- Set task: Extract the stretch of the records from the line containing "Given: Select the DX Modbus card description" through the end of the records, copying each line exactly, and omit the pictures from your answer.

----------------------------------------

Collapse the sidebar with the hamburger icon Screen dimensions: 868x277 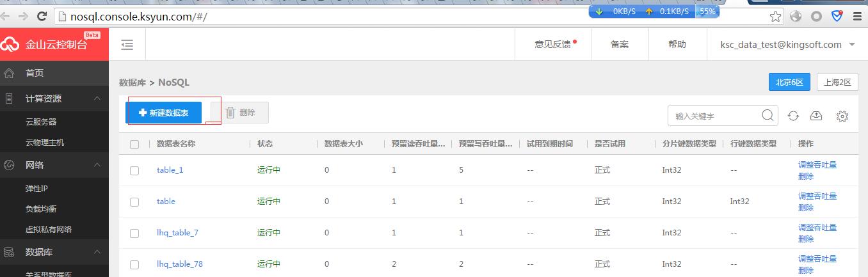pos(127,45)
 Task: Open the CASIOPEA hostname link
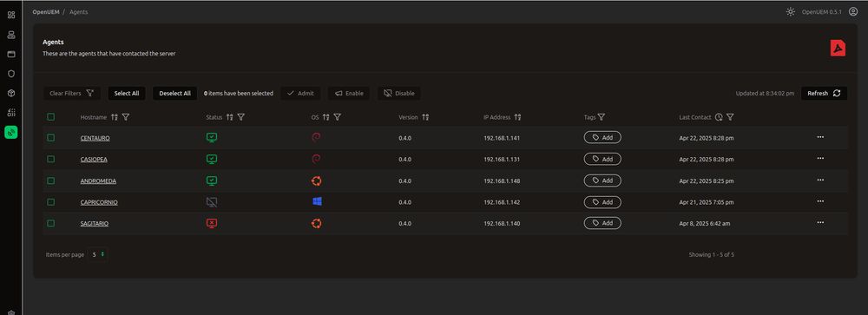pyautogui.click(x=94, y=160)
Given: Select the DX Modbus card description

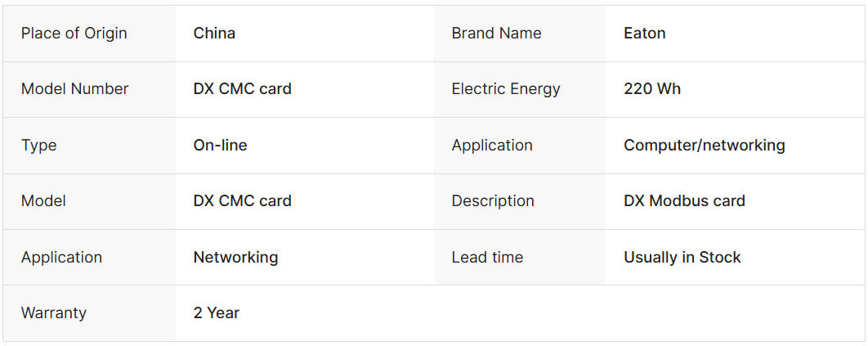Looking at the screenshot, I should point(684,201).
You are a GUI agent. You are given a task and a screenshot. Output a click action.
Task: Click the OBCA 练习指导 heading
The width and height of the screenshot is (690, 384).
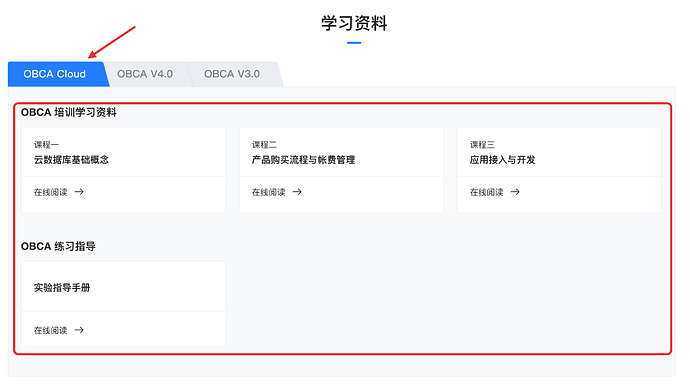coord(58,246)
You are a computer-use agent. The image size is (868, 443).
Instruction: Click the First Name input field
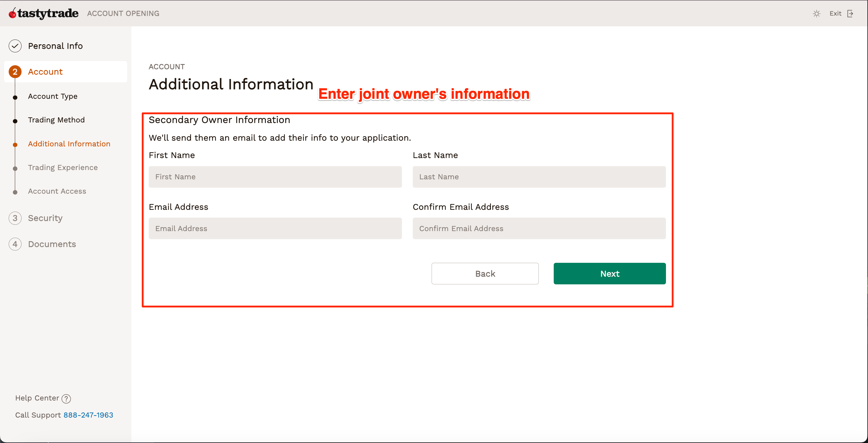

----------------------------------------

- Reply to the task:
Given: Select the DX Modbus card description

Looking at the screenshot, I should point(684,201).
You are a GUI agent. You are given a task and a screenshot. Output a click action.
Task: Click the OBCA 练习指导 heading
The width and height of the screenshot is (690, 384).
coord(58,246)
You are a computer-use agent. The image size is (868, 443).
Instruction: Click the First Name input field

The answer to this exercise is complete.